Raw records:
※ ※ ※

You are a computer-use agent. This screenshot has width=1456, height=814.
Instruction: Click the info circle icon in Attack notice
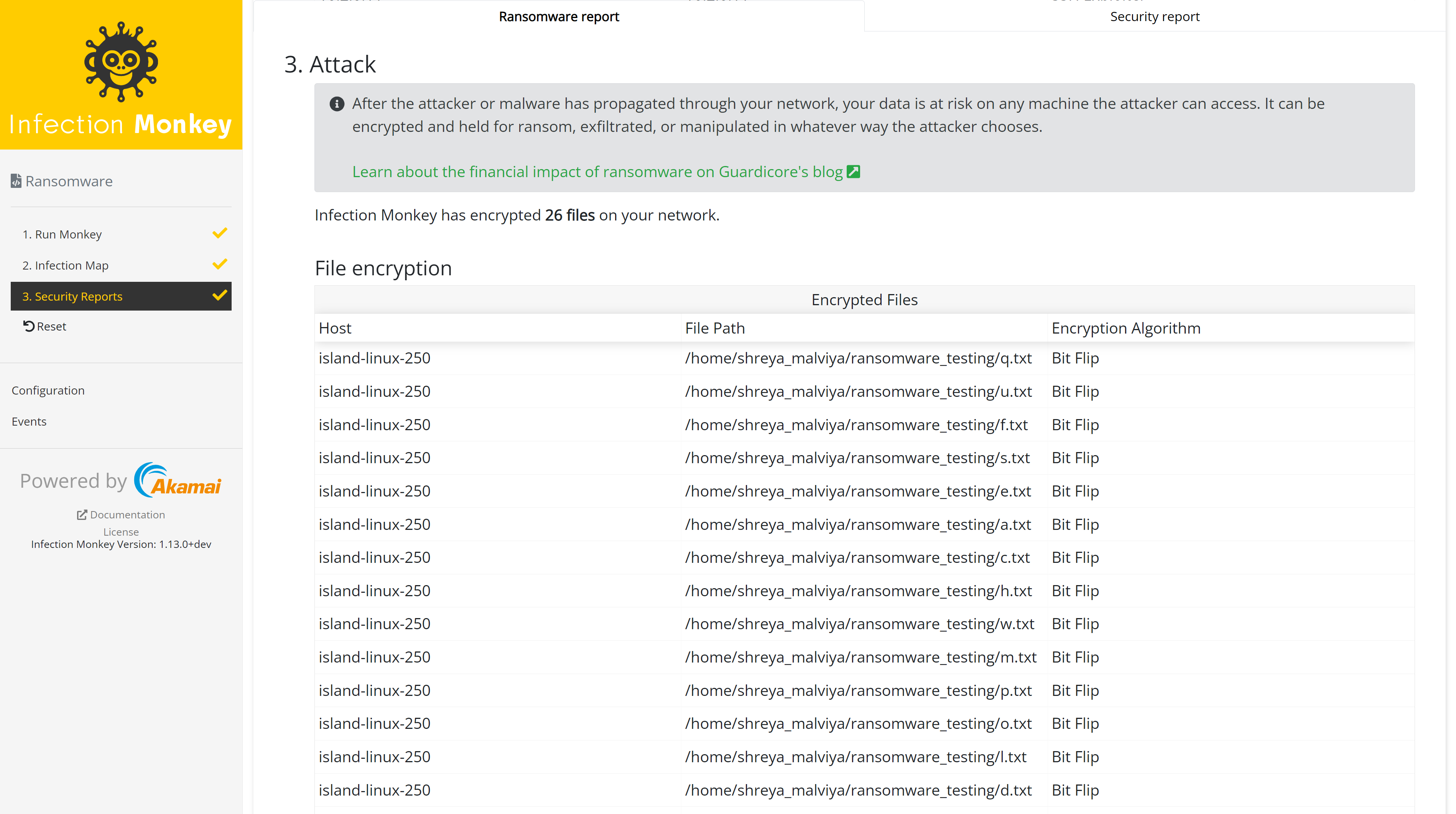(x=337, y=104)
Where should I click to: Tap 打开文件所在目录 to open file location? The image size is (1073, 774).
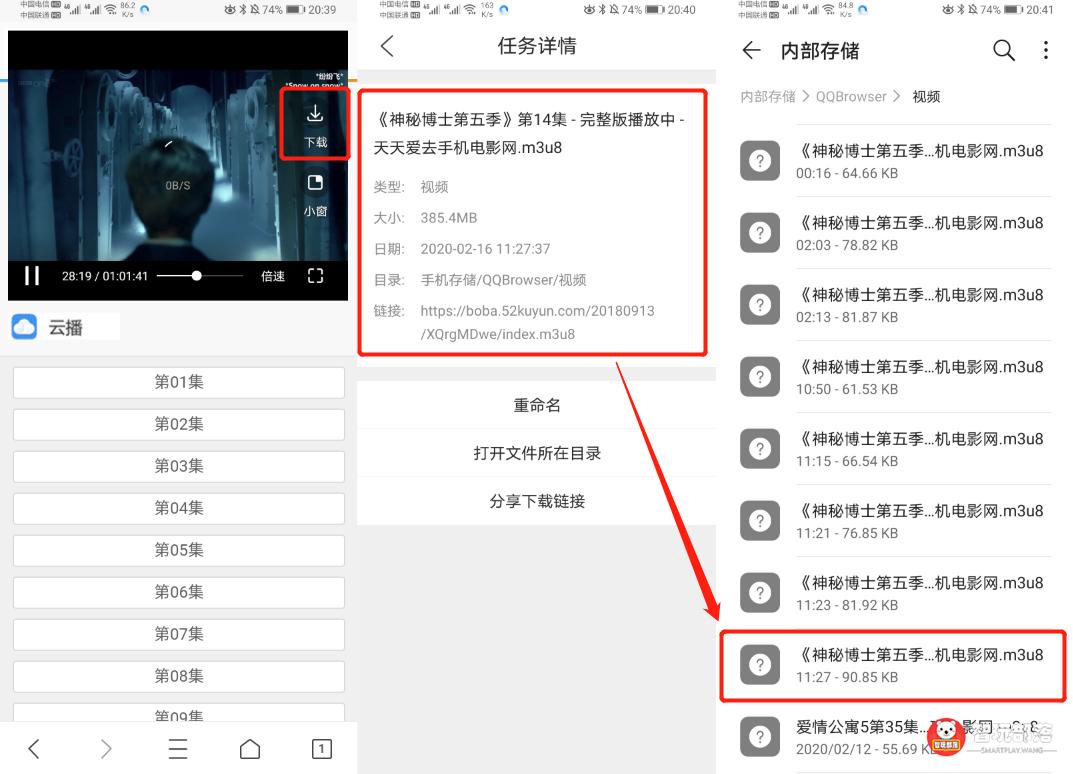[x=535, y=453]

※ ※ ※

TASK DESCRIPTION:
Convert every line of the rows above into a JSON list of strings, one string per line. Omit blank lines and the pictures.

WRITTEN ANSWER:
[
  "You are a computer-use agent. This screenshot has width=1456, height=814.",
  "Instruction: Click the info circle icon in Attack notice",
  "(x=337, y=104)",
  "Where should I click to: Tap 打开文件所在目录 to open file location? The image size is (1073, 774).",
  "[x=535, y=453]"
]